Basilisa Jareño Clamores estaba empeñada en sacar de pila a algún nieto de su hijo mayor, Jesús Tudela Jareño. La única condición que pusiera fue que a lo que apadrinase le colocasen su gracia. Su nuera, Antonia Rodríguez López, hacía maniobras para no castigar a ninguno de los vástagos con el nombre de la abuela y que la mujer no notase que le hacían un feo. Que si el santo del día, que si me lo tenía dicho un pariente, etcétera. La yerna de La señora Jareño era de Argamasilla de Alba, provincia de Ciudad Real, hija del tío Zuro, que murió de unas tercianas que trajo de la guerra de Cuba.
Cuando el tío Zuro dobló repartieron a los muchachos entre los parientes. A ella y al hermano pequeño —que luego desterraron por ser no sé qué en el campo de aviación que tuvieron los rusos en la orilla del pueblo— los mandaron a Tomelloso, a casa de un tío, hermano del padre, que estaba de mayoral en la casa de mayor diezmería de la ciudad, vivían dentro del corral, en una casilla, con gallinos y un borrico al que decían “Peseta”.
Cuando casó con Jesús Tudela Jareño, siguieron viviendo en la casilla de dentro del corral, hasta que los despidiesen porque a Tudela se le fue la boca en una taberna:
—Fijaos si es listo el tío de mi mujer, que con la cebada que le da su amo para el pienso de las mulas, está criando sus gallinas y al borrico “Peseta”.
Aquello llegó a oídos del dueño y se conoce que le sentó mal y les echó el tarugo en remojo, conminándoles a abandonar la casa y el puesto de trabajo en horas veinticuatro.
A aquella casa iba a rondar un petimetre, tal vez de Infantes, de una de las familias más ricas del lugar; les decían “Escudos” por mal nombre (o a lo mejor “Ducados” o “Sestercios”) debido a la fortuna que tenían. El personal se los imaginaba paleando monedas de oro como quien vuelve una parva: una suerte de Rey Craso del Campo de Montiel. Venía buscando los amores (y el capital, todo hay que decirlo; en aquella época los ricos eran endogámicos) con la mayor de la casa, una solterona que lo siguió siendo, pues no encontró en toda la Mancha a nadie con haberes suficientes para casar con ella.

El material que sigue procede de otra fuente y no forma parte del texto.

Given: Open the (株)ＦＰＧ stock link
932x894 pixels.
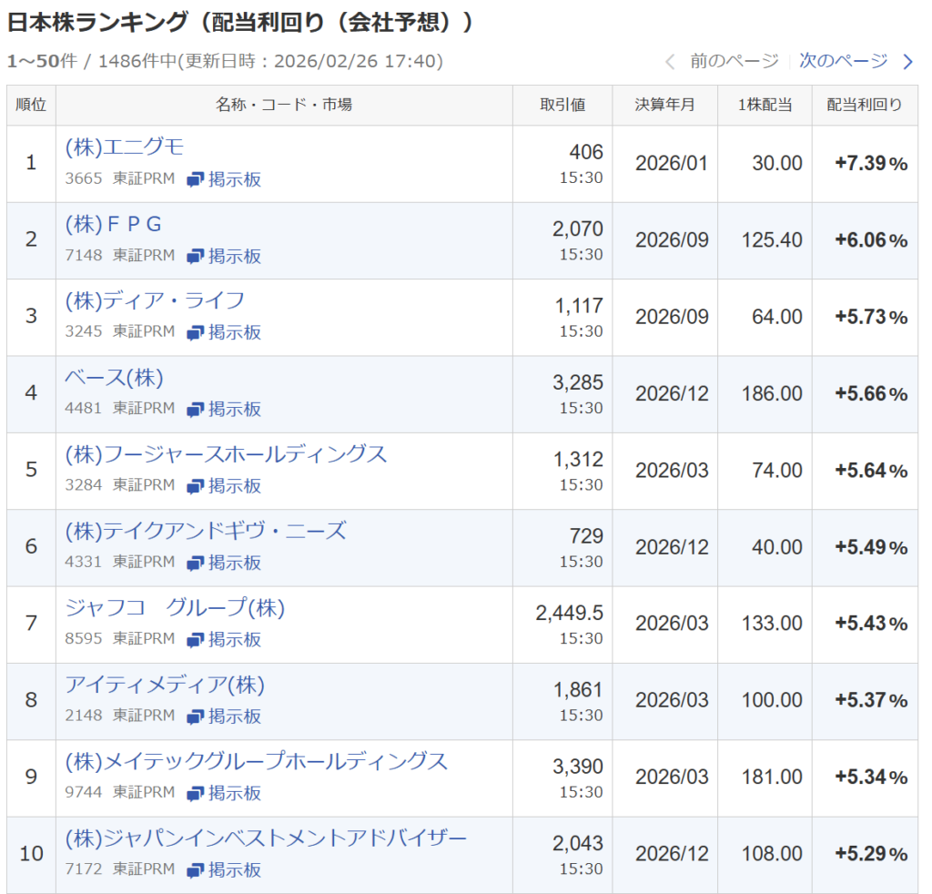Looking at the screenshot, I should click(114, 224).
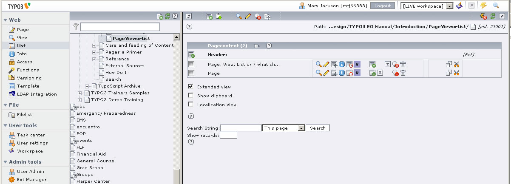Click the Logout button
The image size is (511, 184).
tap(383, 6)
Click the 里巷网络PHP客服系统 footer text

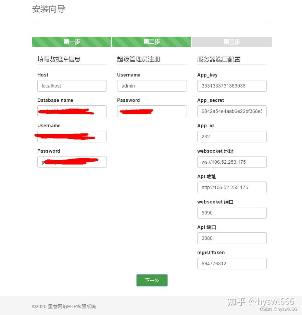72,306
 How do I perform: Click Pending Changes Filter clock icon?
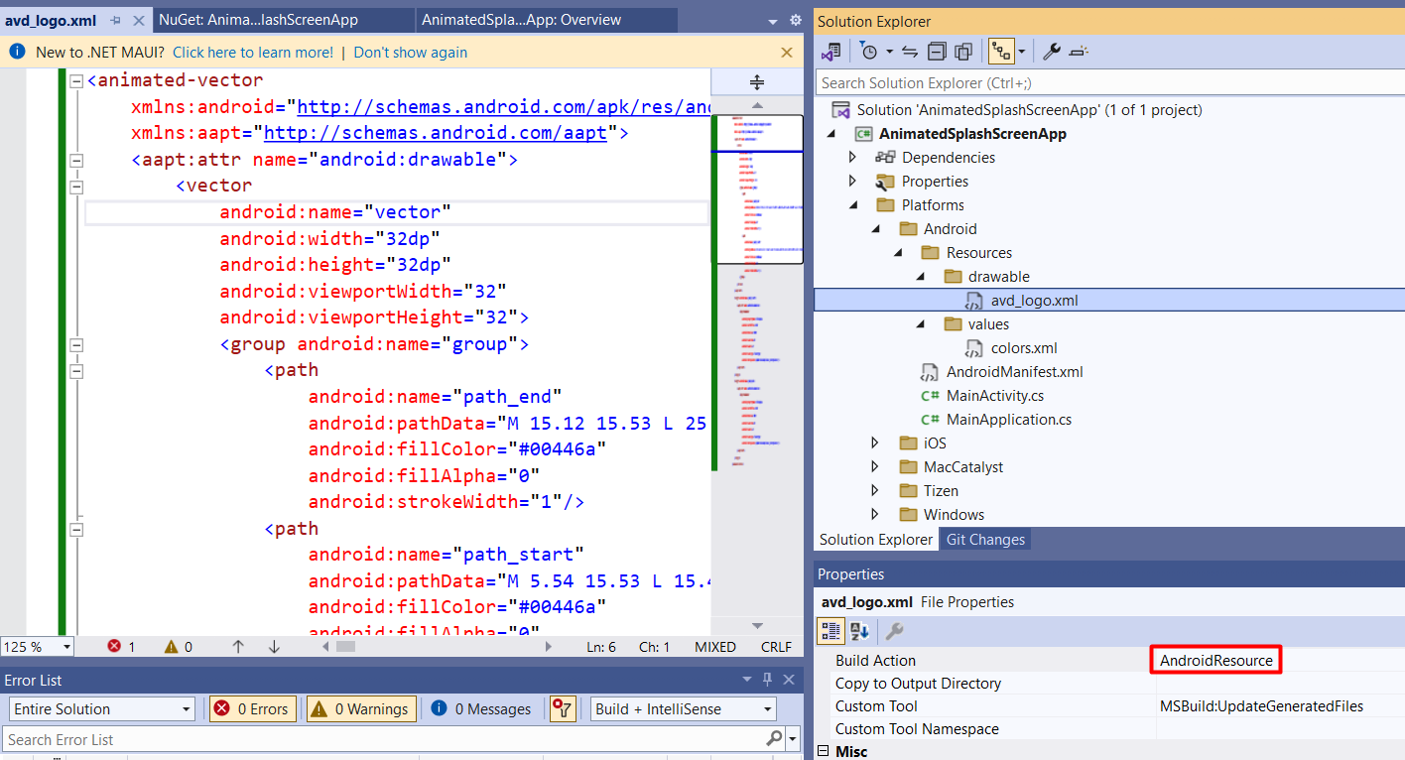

Estos “Escudos” se quedaron huérfanos de madre muy pronto, siendo apenas niños. El padre que era más malo que el rejalgar y más agarrado que un chotis, enterró a la mujer en una caja de pino, en la mera tierra, solo le puso una cruz de hierro encima. Después del funeral, les buscó a los niños una criada y una aya y él se fue a vivir a casa de la querida. Una de las hijas se quemó entera limpiando el piso. Los suelos de barro cocido se abrillantaban con petróleo destilado, queroseno, por lo que fuese salió ardiendo toda la habitación y la pobrecilla murió quemada viva.
Al tío “Escudos” cuando se le secó el cuerno bajero la querida lo mandó con los hijos. Vamos, con la única hija que quedaba entonces. Al ver cercano el postrer momento, arregló la sepultura de la mujer con una lápida de mármol. Pero la hija le repetía:
—Todo el tiempo que has tenido a mi madre en tierra te voy a tener a ti.
Al tipo aquello le daba miedo y se compró un ataúd de una madera incorruptible, como el de Franco, según tengo entendido. Lo tenía bajo la cama y de vez en cuando se metía dentro a ver si iba a estar cómodo en la última morada. A los tres años espichó. La hija lo metió en un arcón de pino, de los más baratos y en un hoyo en el cementerio, a la entrada para que lo viese todo el mundo y lo coronó con la misma cruz de hierro que tuvo la madre.
Al catafalco como el de Franco le pegaron fuego en el corral y en las brasas estuvieron asando chorizos y sardinas. Comieron y bebieron para celebrar la muerte de aquel trueno y su, segura, bajada a los infiernos para toda la eternidad.
En otro orden de cosas, doña Basilisa Jareño Clamores, no consiguió que su nombre continuase en la estirpe de su hijo mayor, Jesús Tudela Jareño.